If I had space I would wax lyrical about the hard work and commitment of Sue and Francine. Their pieces are very different but equally challenging and they've both developed performances that do themselves and the monologues proud. Enormous thanks also go to the backstage crew, the rest of the Bench for the many jobs they've done to get this show up and running, and especially to Damon, my co-director, whose energy, belief and dogged calm has seen us through. Doing 'Female Parts' has been fun and eye opening in so many ways I couldn't write them all down without filling another programme. Suffice to say I'm glad I said it out loud after all.
Bench Theatre tackles this feminist piece with gusto. The result is an entertaining - if somewhat patchy - evening's theatre-going, the four plays within the play being of varying quality.

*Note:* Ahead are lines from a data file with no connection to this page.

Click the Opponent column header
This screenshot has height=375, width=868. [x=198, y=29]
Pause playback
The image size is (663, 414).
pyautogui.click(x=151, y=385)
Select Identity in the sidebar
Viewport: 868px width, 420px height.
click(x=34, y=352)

Woman Alone is a Pythonesque view of a woman trapped in a humdrum life. Angela Rubick's delivery is machine gun although, on occasion, she seems uncertain of the words. With this type of piece, care must be taken to balance the reality of the speech with the unreality of the situation. It is here that the director and actress do not quite pull it off. Medea is the only one of the four plays with a much blacker edge. Sue Dawes manages the dual characterisation well, with words firmly in place.
Same Old Story is undoubtedly the highlight of the evening. Robin Hall's performance is truly hilarious and some of the best acting occurs in her tenure of the stage. Watch out, particularly, for the small, frightened moment in the clinic. Ridiculous in her indignity, terrified of the future. Nice. In Rise and Shine, Francine Huin-Wah shows her strength as an actress and tackles the manic comedy with skill. Until April 27th.